### SUPPLIED MATERIAL

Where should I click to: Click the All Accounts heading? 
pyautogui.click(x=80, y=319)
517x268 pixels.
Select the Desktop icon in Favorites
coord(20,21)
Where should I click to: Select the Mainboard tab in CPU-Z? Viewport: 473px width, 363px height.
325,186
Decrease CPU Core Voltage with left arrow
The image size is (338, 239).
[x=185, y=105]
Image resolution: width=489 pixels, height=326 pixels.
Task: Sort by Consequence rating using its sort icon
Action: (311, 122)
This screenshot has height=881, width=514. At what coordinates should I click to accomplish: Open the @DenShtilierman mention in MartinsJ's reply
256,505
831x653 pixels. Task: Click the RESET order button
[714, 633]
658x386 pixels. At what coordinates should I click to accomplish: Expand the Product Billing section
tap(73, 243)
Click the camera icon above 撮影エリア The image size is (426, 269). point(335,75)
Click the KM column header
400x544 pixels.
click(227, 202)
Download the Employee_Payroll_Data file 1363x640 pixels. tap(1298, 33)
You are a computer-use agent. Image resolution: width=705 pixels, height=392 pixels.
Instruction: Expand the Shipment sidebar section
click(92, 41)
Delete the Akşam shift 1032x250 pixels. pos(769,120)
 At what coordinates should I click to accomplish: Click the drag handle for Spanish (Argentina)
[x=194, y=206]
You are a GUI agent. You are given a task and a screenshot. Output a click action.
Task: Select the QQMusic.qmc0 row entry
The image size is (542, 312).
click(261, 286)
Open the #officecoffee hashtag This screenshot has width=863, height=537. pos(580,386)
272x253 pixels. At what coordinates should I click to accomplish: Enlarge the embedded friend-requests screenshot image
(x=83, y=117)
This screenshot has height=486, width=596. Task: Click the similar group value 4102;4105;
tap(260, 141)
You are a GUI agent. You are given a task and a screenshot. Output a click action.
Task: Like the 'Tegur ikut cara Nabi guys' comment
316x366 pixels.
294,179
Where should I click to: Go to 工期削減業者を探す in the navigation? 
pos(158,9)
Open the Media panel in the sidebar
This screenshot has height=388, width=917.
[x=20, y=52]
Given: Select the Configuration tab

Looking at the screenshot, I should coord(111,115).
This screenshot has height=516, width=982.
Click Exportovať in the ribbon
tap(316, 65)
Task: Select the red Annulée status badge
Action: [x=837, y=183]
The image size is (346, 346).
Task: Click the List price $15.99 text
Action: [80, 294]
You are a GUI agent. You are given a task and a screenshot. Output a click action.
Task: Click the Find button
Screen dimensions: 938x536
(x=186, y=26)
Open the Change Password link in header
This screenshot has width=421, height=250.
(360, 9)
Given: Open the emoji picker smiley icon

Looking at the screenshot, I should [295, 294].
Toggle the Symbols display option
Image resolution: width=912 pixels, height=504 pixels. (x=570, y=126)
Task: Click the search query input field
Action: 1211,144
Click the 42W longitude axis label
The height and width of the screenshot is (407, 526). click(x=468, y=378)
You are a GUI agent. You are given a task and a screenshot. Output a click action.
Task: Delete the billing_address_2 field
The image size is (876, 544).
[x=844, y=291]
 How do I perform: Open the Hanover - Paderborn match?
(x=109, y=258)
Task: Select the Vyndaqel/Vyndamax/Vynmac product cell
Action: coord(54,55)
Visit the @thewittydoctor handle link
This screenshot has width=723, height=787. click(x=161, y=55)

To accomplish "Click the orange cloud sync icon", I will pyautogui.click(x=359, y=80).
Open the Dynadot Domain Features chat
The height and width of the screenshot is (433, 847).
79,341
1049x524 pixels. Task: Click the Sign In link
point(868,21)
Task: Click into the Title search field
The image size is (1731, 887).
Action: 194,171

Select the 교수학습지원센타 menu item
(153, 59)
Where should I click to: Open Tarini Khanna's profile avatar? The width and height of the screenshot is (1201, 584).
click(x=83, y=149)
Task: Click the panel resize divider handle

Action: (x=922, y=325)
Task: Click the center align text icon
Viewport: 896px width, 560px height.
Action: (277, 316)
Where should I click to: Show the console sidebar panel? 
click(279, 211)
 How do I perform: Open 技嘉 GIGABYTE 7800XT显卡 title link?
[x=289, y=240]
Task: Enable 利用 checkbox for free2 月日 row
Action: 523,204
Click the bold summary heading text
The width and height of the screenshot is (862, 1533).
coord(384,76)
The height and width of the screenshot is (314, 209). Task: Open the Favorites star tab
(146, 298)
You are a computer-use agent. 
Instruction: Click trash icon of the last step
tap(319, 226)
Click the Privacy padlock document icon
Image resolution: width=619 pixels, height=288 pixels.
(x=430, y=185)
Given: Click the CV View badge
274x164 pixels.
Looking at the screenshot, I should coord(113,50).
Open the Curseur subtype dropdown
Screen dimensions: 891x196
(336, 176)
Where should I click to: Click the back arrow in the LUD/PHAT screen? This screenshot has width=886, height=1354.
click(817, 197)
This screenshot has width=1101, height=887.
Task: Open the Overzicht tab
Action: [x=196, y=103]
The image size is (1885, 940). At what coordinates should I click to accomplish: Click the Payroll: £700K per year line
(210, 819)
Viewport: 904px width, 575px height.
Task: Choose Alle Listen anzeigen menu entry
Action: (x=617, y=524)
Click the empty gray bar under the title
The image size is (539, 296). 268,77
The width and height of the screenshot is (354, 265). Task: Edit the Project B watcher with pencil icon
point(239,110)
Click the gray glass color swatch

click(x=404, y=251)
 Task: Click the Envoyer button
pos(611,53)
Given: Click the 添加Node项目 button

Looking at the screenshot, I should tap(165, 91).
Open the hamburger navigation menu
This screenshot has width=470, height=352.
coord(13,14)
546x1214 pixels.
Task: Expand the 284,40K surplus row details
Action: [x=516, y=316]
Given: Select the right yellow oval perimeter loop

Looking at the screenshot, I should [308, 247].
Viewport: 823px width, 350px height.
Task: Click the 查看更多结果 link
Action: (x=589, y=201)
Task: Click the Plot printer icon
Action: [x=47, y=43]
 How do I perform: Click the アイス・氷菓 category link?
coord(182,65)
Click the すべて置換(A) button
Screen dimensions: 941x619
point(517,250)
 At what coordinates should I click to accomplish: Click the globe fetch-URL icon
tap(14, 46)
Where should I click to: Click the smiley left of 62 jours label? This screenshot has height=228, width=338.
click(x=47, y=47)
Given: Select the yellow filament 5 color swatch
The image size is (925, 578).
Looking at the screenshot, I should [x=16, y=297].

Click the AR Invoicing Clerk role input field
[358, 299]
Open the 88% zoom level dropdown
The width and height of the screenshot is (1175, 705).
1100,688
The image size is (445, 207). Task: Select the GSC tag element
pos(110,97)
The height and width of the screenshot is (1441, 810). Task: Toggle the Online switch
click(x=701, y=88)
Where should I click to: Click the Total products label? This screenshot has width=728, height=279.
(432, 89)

######

**TASK DIRECTIONS:** Find the line containing "The image size is (925, 578)." in the data above. Please transcribe it and every line after it, exactly.

**RESPONSE:**
The image size is (925, 578).
Looking at the screenshot, I should [x=16, y=297].

Click the AR Invoicing Clerk role input field
[358, 299]
Open the 88% zoom level dropdown
The width and height of the screenshot is (1175, 705).
1100,688
The image size is (445, 207). Task: Select the GSC tag element
pos(110,97)
The height and width of the screenshot is (1441, 810). Task: Toggle the Online switch
click(x=701, y=88)
Where should I click to: Click the Total products label? This screenshot has width=728, height=279.
(432, 89)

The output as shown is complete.